На испещренном листке рядом с причудливыми комбинациями «точек» и «тире» нашего сигнала стояли буквы кириллицы. Последовательность была короткой, обрывистой.
– Расшифровал? – с надеждой спросил отец.
– Ага! – удивленно кивнул Коля. – Всё оказалось проще, чем мы думали! Смотрите, – он повернул к нам блокнот. – В самом начале передачи, до основного сообщения, идёт калибровочный сигнал – повторяющаяся последовательность «один‑ноль‑один‑один». Я предположил, что это эталон, своего рода «азбучный истинный нуль» их алфавита. Я принял эту комбинацию за базовую единицу, за основу отсчёта. Дальше всё пошло как по маслу – мы просто сопоставляли другие уникальные последовательности импульсов с их относительной длительностью относительно этого калибровочного сигнала. Получилась простая таблица замещения, где каждая новая комбинация – это буква.

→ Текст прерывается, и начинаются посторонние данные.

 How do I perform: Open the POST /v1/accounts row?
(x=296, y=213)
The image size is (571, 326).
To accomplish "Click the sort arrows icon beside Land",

– Так просто? – не сдержался я.
– Ничего себе «просто»! – усмехнулся отец.
– Просто Коля, – начал я оправдываться, но отец только рукой махнул.
– Согласен, Коля говорит так, будто пустяковое дело, но…
– Вся их безопасность строилась на незнании самого принципа кодировки, – пояснил Коля. – Как только мы догадались, что калибровочный сигнал – это и есть ключ, всё встало на свои места. Они просто передавали открытый текст, но записанный в своей собственной, примитивной шифровкой. Гениально… и на удивление самонадеянно.
– Читай, – тихо сказал отец, его лицо было напряжено. – Что там получилось?
Коля откашлялся и медленно, по слогам, прочитал:
– «ФЕНИКС МЁРТВ. РАБОТАЕТ СОКОЛ. КОНТАКТ С ВЕКТОРОМ СОХРАНЁН. ПЕРЕЕЗД. ОПАСНОСТЬ. ЖДУ ПРИКАЗА К НАЧАЛУ АКТИВНЫХ ДЕЙСТВИЙ. СОКОЛ.»
Глава 6
Гробовая тишина, нарушалась лишь тиканьем часов. Мы сидели на кухне уставившись на текст, написанный слегка корявым Колиным почерком на листке, вырванном из обычной школьной тетрадки, не в силах осознать реальность произошедшего. «Феникс», «Сокол», «Вектор» – это были просто кодовые слова, но за ними скрывались далеко не абстрактные фигуры участников опасной игры.
Таинственный пазл сложился с леденящей душу точностью. Мне всё стало предельно ясно. Но стоит ли посвящать в это отца и Колю? Может, будет безопаснее для них пока не быть посвященными в эти шпионские игры? Хотя… Нет. Надо сначала посоветоваться с Сидориным, но прежде разобраться «ху из ху». Я взял блокнот из рук отца и
«Феникс мёртв», прочитал я. Судя по всему это тот, из парка, что встречался с Метелкиным, и которого в последствии, застрелил Сидорин, защищая моего отца. Но это имя убийцу не спасло. Ирония в том, что Феникс‑шпион не возродится из пепла. Его больше нет. Я ухмыльнулся и начал дальше выстраивать цепочку.